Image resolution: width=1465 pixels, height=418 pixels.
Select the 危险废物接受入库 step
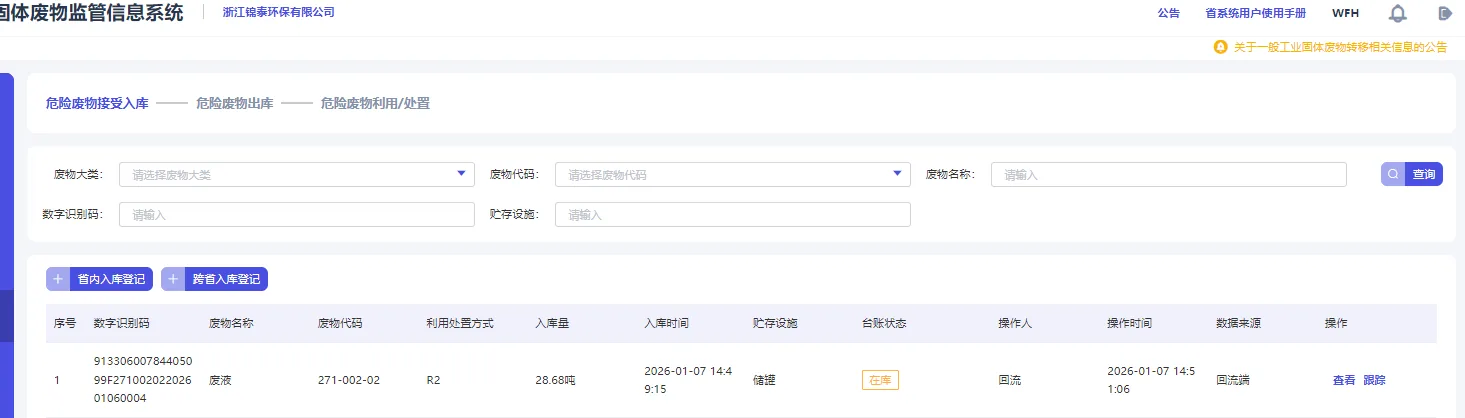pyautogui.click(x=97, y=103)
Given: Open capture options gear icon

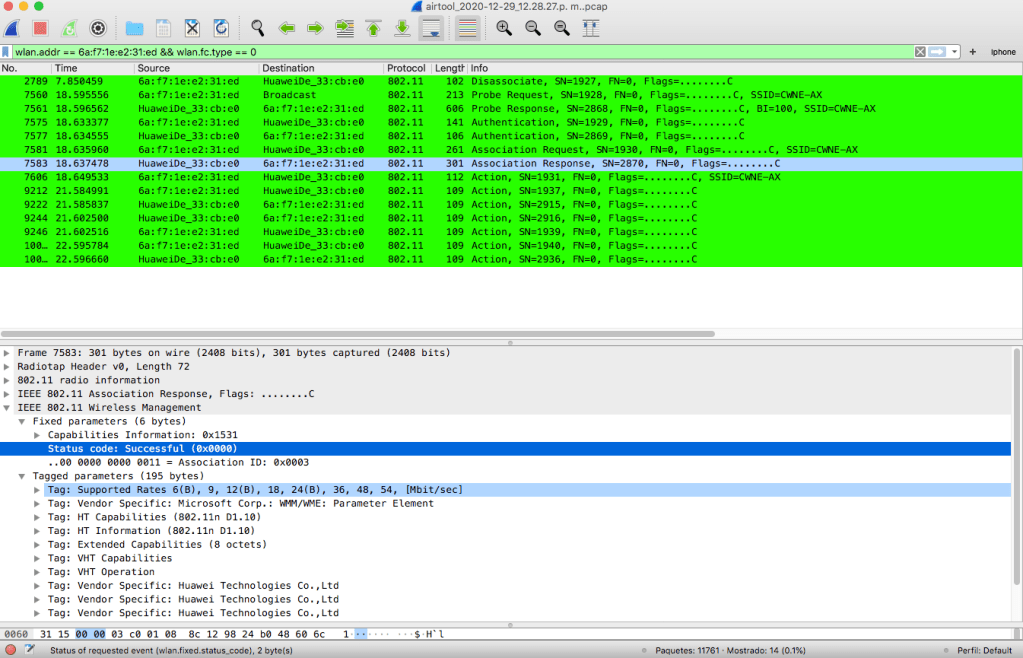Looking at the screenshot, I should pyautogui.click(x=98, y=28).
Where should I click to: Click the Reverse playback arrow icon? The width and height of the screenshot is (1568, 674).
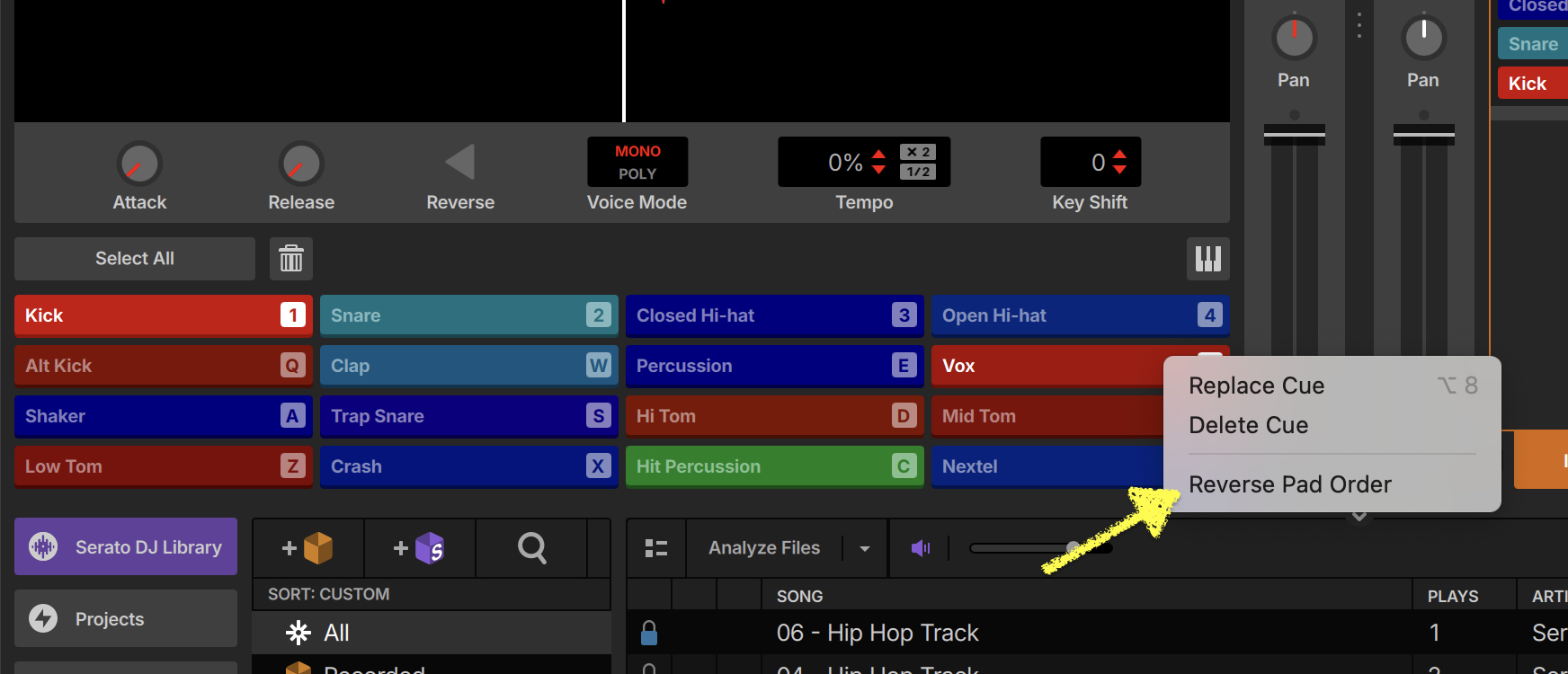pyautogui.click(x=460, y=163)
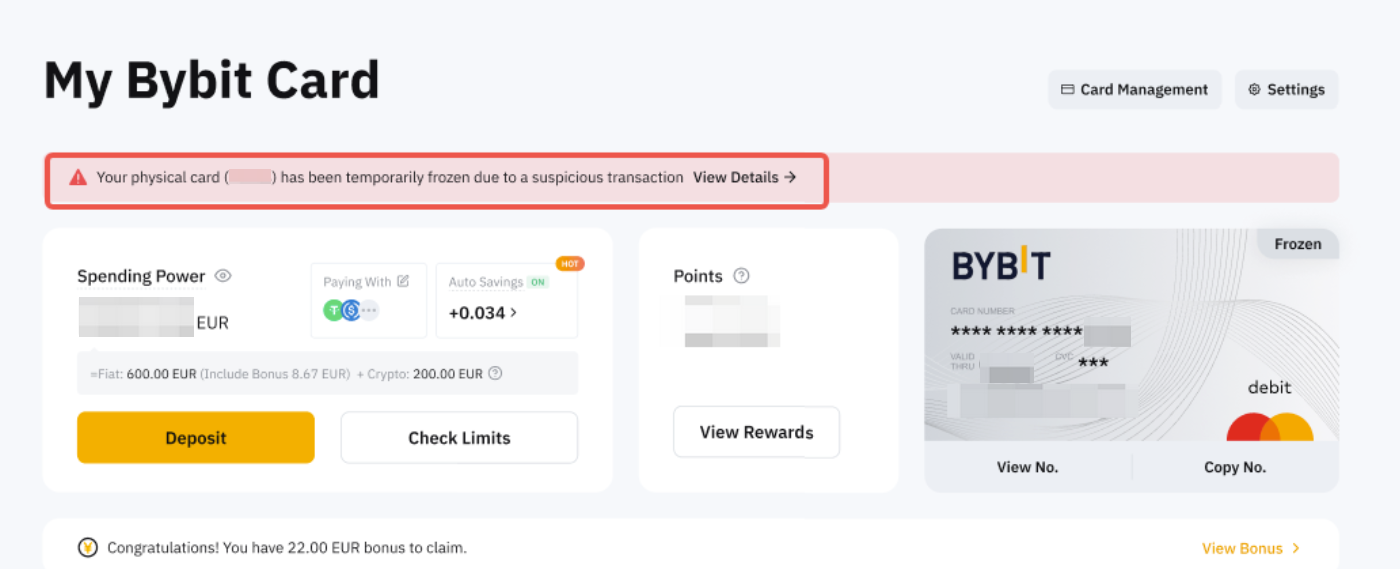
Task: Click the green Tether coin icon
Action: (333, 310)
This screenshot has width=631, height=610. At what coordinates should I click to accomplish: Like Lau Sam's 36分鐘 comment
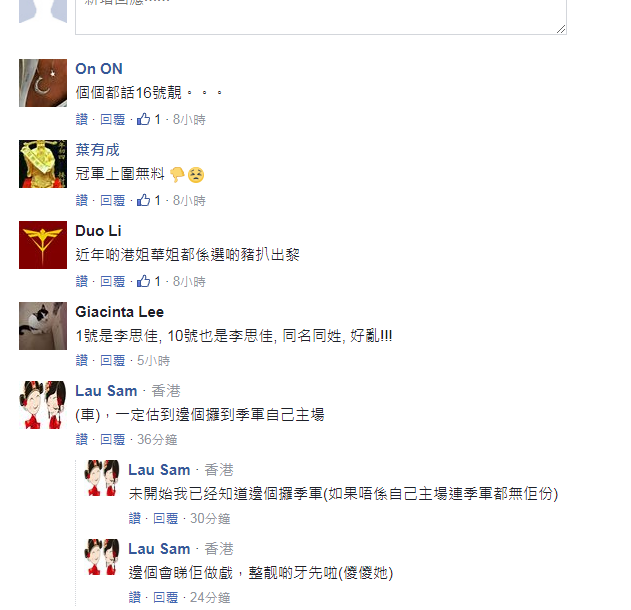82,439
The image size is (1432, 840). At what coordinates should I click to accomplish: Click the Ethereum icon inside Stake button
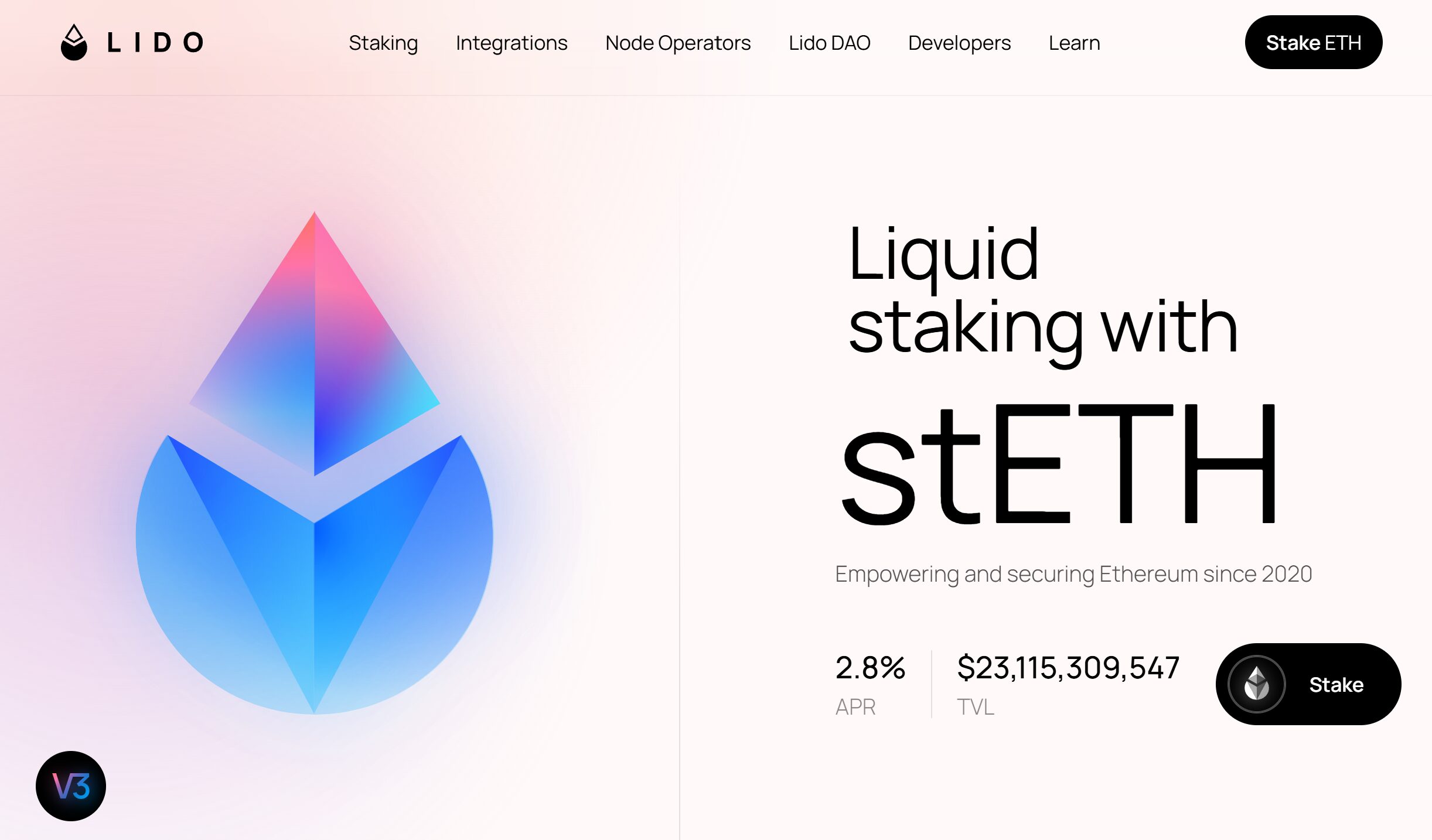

——

Exercise requirements: Copy every record above exactly, leaving out the pictures.

Exercise output:
Image resolution: width=1465 pixels, height=418 pixels.
Select the 危险废物接受入库 step
pyautogui.click(x=97, y=103)
Given: Open capture options gear icon

Looking at the screenshot, I should pyautogui.click(x=98, y=28).
Where should I click to: Click the Reverse playback arrow icon? The width and height of the screenshot is (1568, 674).
pyautogui.click(x=460, y=163)
Task: Click the green Tether coin icon
Action: (333, 310)
This screenshot has width=631, height=610. At what coordinates should I click to accomplish: Like Lau Sam's 36分鐘 comment
82,439
The image size is (1432, 840). At what coordinates should I click to accomplish: Click the Ethereum icon inside Stake button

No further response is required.